(Dataset excerpt)
((
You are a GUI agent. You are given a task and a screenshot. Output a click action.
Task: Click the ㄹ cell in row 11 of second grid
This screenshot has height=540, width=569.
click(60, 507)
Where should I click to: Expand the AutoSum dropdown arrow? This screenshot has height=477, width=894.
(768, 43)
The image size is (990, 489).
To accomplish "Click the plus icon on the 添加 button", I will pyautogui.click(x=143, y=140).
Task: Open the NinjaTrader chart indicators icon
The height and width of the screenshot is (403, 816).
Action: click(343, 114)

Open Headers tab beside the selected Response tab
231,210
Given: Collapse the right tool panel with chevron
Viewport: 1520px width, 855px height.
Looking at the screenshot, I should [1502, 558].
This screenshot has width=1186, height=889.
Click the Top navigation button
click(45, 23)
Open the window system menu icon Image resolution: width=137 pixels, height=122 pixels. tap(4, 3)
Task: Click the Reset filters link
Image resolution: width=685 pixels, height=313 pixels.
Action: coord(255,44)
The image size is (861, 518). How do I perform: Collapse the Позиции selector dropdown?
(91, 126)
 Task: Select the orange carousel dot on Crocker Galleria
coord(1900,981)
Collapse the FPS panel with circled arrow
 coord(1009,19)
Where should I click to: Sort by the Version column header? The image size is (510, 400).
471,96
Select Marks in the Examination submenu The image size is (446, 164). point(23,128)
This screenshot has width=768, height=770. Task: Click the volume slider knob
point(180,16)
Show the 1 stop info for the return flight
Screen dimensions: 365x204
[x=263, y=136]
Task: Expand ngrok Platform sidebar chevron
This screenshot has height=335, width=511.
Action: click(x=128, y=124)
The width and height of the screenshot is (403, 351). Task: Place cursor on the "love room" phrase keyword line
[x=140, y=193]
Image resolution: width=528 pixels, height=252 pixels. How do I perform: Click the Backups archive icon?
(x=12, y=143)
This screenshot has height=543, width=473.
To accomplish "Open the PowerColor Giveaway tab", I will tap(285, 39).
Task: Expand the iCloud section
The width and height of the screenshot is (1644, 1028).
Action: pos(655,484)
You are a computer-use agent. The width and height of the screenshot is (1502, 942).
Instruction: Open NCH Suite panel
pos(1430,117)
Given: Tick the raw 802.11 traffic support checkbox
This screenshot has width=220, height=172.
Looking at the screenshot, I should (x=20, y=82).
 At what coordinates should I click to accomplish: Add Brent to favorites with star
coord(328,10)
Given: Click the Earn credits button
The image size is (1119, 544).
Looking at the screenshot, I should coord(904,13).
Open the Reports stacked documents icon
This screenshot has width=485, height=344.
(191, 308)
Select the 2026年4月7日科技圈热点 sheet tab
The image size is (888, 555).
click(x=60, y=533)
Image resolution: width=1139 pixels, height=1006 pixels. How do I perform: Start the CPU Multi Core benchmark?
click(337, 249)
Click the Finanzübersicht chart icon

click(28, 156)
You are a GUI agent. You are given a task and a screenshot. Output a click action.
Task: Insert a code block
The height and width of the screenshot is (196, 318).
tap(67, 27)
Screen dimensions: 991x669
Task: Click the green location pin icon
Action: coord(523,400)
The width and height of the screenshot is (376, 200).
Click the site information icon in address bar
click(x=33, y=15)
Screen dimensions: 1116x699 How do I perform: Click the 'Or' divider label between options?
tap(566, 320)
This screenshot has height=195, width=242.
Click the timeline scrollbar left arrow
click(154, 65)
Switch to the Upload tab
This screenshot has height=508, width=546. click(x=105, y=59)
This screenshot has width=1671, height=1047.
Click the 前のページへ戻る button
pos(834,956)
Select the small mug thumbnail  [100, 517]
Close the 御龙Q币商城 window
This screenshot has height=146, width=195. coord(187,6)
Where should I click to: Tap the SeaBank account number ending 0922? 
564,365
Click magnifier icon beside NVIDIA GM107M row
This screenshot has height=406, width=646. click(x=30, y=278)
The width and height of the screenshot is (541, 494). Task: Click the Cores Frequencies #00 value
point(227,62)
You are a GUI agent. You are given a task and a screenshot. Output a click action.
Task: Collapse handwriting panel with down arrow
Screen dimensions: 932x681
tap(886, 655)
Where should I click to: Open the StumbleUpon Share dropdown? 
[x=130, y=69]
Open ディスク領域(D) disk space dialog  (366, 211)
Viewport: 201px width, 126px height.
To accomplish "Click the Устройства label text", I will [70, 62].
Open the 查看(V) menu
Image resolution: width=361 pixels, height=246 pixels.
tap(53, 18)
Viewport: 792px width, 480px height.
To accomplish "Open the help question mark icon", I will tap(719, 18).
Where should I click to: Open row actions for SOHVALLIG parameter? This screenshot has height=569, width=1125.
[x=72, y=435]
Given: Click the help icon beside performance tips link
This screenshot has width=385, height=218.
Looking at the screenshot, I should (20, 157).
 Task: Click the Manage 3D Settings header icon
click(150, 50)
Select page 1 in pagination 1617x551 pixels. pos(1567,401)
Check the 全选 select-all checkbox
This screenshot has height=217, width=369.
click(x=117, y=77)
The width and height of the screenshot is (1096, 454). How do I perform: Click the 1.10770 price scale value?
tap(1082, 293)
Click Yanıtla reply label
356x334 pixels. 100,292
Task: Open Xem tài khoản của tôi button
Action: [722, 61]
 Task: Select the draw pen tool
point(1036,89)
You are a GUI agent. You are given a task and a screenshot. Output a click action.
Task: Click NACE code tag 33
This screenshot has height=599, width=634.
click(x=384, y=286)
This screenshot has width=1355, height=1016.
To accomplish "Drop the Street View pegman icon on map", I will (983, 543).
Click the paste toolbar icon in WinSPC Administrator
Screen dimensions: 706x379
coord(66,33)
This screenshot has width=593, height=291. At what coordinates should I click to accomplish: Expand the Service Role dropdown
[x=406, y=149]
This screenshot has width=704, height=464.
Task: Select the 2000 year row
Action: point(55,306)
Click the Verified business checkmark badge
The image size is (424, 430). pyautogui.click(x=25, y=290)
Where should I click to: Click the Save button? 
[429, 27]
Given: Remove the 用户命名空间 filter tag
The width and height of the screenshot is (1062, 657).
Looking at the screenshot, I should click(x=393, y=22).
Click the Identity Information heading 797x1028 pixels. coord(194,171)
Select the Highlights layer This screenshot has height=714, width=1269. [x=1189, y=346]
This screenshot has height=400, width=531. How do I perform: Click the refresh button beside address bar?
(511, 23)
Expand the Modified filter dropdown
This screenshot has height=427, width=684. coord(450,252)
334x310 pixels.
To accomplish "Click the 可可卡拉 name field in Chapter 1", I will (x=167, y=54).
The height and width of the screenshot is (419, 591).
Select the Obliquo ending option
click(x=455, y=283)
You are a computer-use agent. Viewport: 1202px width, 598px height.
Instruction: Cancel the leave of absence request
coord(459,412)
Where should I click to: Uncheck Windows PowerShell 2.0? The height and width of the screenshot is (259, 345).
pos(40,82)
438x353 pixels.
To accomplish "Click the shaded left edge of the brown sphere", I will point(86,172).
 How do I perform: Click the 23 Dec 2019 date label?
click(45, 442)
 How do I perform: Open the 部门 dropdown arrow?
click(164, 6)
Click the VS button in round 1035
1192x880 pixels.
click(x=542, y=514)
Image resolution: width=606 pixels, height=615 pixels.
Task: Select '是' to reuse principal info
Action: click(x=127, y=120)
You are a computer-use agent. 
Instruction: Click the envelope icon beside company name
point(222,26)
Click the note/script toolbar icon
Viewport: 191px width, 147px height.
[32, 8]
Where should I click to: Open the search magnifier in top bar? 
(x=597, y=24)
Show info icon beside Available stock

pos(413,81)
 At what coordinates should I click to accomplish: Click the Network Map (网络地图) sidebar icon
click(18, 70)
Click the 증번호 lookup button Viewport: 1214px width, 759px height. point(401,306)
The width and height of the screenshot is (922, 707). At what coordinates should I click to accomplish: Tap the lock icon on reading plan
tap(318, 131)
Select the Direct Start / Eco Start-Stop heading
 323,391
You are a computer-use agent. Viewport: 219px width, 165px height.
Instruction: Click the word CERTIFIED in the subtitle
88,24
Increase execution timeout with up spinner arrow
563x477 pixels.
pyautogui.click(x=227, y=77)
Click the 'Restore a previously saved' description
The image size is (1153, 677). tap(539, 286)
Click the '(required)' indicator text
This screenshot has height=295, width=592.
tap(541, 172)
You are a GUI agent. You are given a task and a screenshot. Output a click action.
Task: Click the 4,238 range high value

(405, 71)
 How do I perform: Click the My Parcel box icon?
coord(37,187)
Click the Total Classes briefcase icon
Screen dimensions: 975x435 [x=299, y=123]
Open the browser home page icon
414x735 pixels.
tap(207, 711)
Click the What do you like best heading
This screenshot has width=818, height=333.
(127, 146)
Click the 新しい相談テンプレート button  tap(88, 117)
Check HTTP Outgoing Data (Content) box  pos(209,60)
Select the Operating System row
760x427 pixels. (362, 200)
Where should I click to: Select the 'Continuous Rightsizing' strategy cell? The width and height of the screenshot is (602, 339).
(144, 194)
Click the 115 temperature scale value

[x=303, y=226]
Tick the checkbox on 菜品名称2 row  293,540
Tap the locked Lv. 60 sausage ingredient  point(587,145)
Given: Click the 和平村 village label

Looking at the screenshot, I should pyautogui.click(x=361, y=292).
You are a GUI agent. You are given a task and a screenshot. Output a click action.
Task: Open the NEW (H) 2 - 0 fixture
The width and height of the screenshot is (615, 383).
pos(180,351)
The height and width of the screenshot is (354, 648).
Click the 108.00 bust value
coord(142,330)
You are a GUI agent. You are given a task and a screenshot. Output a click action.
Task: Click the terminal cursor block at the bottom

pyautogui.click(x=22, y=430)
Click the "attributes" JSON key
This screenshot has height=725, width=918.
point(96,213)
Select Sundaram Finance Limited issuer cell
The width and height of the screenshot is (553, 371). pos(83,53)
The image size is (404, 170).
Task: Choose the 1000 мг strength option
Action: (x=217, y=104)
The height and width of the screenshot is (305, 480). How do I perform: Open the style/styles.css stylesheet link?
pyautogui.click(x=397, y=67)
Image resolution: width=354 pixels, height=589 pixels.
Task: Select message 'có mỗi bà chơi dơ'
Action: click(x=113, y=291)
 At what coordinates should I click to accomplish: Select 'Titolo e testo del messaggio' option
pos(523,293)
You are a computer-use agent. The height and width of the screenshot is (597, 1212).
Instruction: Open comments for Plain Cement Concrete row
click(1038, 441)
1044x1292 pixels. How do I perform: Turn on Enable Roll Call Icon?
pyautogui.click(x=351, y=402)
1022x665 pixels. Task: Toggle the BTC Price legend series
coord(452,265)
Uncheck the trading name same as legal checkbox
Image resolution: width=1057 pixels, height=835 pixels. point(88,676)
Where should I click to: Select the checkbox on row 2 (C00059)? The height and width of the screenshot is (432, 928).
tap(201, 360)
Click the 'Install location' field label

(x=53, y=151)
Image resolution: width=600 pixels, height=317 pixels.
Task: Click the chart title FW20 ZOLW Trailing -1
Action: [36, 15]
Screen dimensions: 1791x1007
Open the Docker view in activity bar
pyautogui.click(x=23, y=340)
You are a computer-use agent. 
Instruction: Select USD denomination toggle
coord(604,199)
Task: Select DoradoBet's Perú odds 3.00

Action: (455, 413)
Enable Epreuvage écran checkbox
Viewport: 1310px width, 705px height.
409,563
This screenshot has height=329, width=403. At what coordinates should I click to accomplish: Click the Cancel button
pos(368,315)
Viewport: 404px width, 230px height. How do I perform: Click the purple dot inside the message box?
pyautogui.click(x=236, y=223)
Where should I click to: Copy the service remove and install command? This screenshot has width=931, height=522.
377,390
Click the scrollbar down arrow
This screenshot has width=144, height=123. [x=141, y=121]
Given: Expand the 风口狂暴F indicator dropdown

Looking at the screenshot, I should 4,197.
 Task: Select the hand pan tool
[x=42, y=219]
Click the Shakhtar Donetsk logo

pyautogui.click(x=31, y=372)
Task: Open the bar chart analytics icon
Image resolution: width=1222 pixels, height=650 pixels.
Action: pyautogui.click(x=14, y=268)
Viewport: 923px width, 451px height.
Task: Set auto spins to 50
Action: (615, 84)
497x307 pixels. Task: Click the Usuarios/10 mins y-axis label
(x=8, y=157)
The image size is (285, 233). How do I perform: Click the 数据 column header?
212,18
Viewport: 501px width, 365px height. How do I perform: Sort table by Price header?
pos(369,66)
))
[Instruction] Put the part that opens with the line containing "Where should I click to: Select the 'Continuous" and closes with the line containing "Tap the locked", both lines included, into a Markdown table with the columns Number and Text. Number each line and leave out blank lines.

[Output below]
| Number | Text |
|---|---|
| 1 | Where should I click to: Select the 'Continuous Rightsizing' strategy cell? The width and height of the screenshot is (602, 339). |
| 2 | (144, 194) |
| 3 | Click the 115 temperature scale value |
| 4 | [x=303, y=226] |
| 5 | Tick the checkbox on 菜品名称2 row  293,540 |
| 6 | Tap the locked Lv. 60 sausage ingredient  point(587,145) |